Mike Gelbart has made what many would consider a high-risk, mid-career, head-scratching move. He, of course, sees it differently. He, at this stage, sees it correctly, too.
Gelbart has walked away from a tenured associate professor of teaching role in the computer science department at the University of British Columbia – arguably as good as it gets in his cohort in the academy, a leading-edge program at a Tier One institution – to launch a modest high school ultimately with immodest ambition.
VISST, the Vancouver Independent School for Science and Technology, opened in September with 16 students – eight girls, eight boys – in Grades 8 and 9. It will take them and others into Grades 10, 11 and 12 in the years ahead in an experiential, highly conceptual, but clearly applied form of learning as the city’s only dedicated STEM (science, technology, engineering and math) high school. Gelbart is both a principal in founding and a principal in operating.
His idea had been percolating for nearly a decade, owing in part to what he was inheriting in the classroom from schools he felt hadn’t adequately prepared students and a system that had ceased its honours programs, and he buckled down on it in early 2019.
He took a leave from the university (and has submitted his resignation for year’s end, so there is no turning back) to create a school he believes can impart not only knowledge but self-knowledge in its students. He and partner Shaun Olafson, who founded a successful early-childhood program in Vancouver derived from the Montessori and Reggio practices, have eschewed salaries for the time being to pursue their vision. They hope not to need a 10-figure runway – “time will tell,” Gelbart says – but early indications are they won’t.
The province helped shape the framework they could then adapt.
A $25,000 donation from Teck Resources for innovative technology equipment also helped. In its first year there are four staff, three of them teaching (Gelbart, science teacher Paloma Corvalan and humanities teacher Linda Edworthy).
Even at their young age, students are treated as a business would respect its best customers, so they understand why they’re being taught what they’re being taught, how it might apply in their lives to help them solve real-world problems. It is a world somewhat removed from hundreds of tests and homework assignments, but it still carries the gravitas of a curriculum that meets and exceeds standards – just on a different path.
Students carry responsibilities in the school, organizing some learning opportunities by reaching into the community, keeping the 5,500-square-foot facility clean, watering the plants and so on. It carries a communal vibe but also confers a leadership role across functions.
There is another important distinction that schools ought to have learned generations ago with young people, education outcomes and their biorhythms: Classes start at 10 a.m.
It is, as Gelbart puts it, a “more transparent” education in which parents and students are truer partners. Very interestingly, that transparency extends into its approach on tuition and the school’s overall business model.
For instance, where some independent schools encourage applications that require income information, only to turn down (and discourage) students from lower-income families due to limited funds, VISST accepts a student before understanding a family’s means.

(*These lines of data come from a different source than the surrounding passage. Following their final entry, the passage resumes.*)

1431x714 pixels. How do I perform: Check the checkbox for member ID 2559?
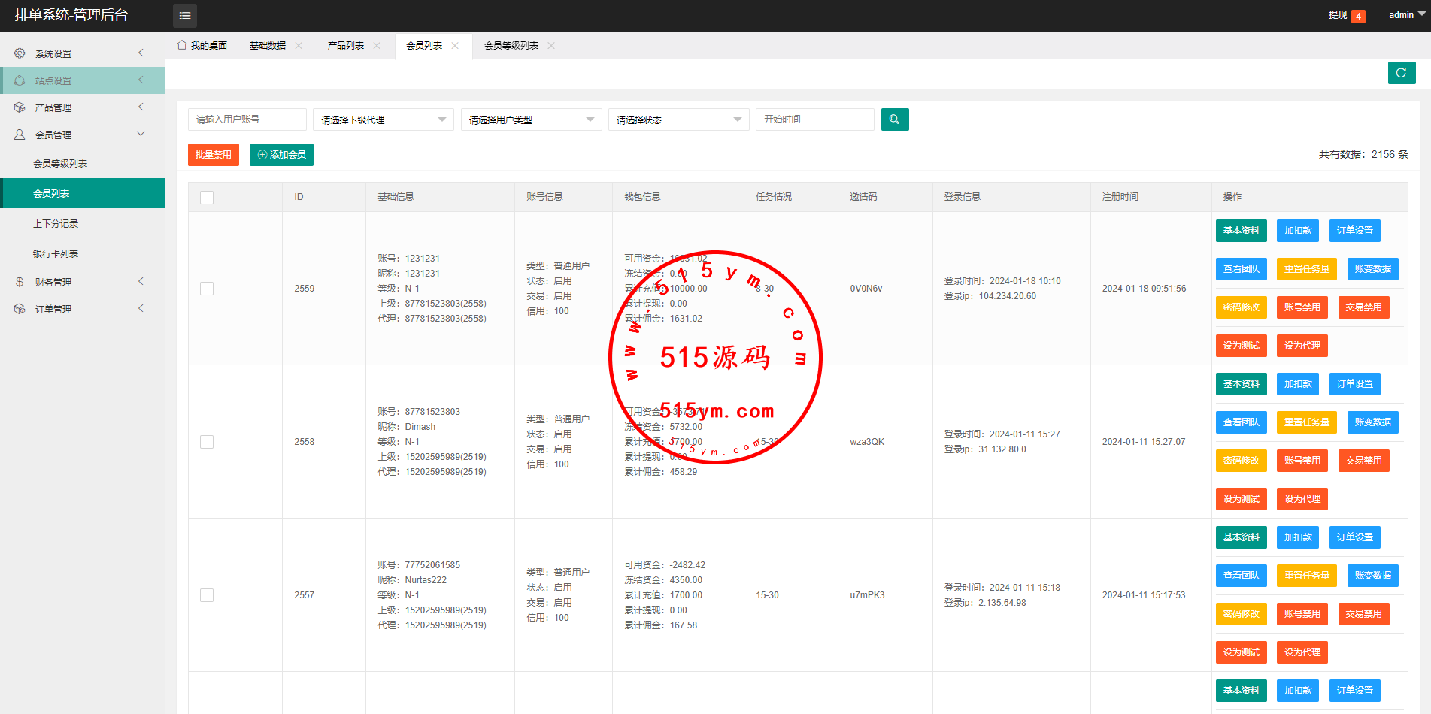point(207,289)
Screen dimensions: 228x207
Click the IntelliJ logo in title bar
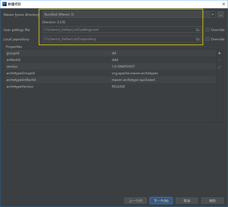tap(4, 4)
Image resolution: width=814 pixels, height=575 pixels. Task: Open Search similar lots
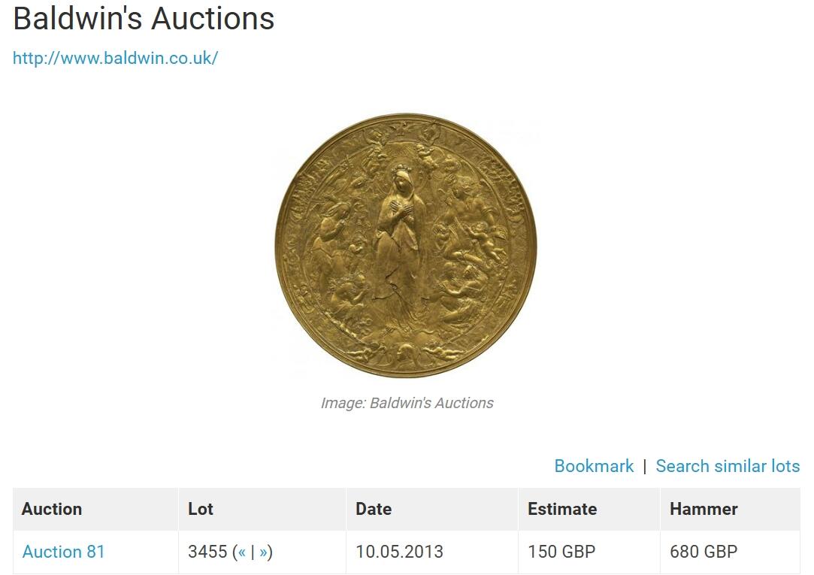tap(728, 465)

Parents can calculate online what VISST would charge based on family income and net worth. It ranges anywhere from zero to $23,400. (For those with greater income and holdings, tuition is based on a formula of 6.5 per cent of gross family income above $40,000 and 0.6 per cent of net worth of assets individually worth at least $20,000 and totalling more than $200,000, to a maximum $23,400.) The school aims for per-student revenue of about $16,000, which covers most of the $18,000 in expenses. The province provides $3,300 per domestic student.
Rachel Rose has a 14-year-old son at VISST. The attraction for her family was a school “where gifted children could work at their full capacity and not be held back by rigid bureaucratic requirements” and “where various kinds of intelligence and personality (introverts, extroverts) were equally welcome.
“We also were looking for an independent school that was open to families from a wide range of income brackets, not just the affluent.”
She says her son never truly engaged in school – smart, but putting in time, never enthusiastic. “To see this emerge for the first time in his 14 years is truly wonderful,” she reports.
The literature has been clear: For students of all ages, the pandemic has proven to be a speed bump impeding their successes. The amount of “missed learning” from remote education and the on-and-off classroom restrictions have made for a difficult two years.
Education in the coronavirus has compounded what were already serious concerns about the financial state and pedagogical experience of our public elementary and secondary school system in providing a competitive learning experience. The panic in Ontario over keeping schools open after such tumult, and the willingness of the Doug Ford government to invoke the constitutional notwithstanding clause on its labour dispute pre-emptively to do so, should suggest public concerns leave little margin for further disruption. These concerns have noteworthy effects on learning in the strategically significant fields for our country of mathematics and science, on the underrepresentation in these faculties of young women, with a particular blow to students in lower-income families. Canada has challenges across these metrics, and no matter how we pride ourselves on good and free public education, independent schools will have an important place – especially if, like VISST, their values consciously engage those needs.
Kirk LaPointe is publisher and editor-in-chief of BIV and vice-president, editorial, of Glacier Media.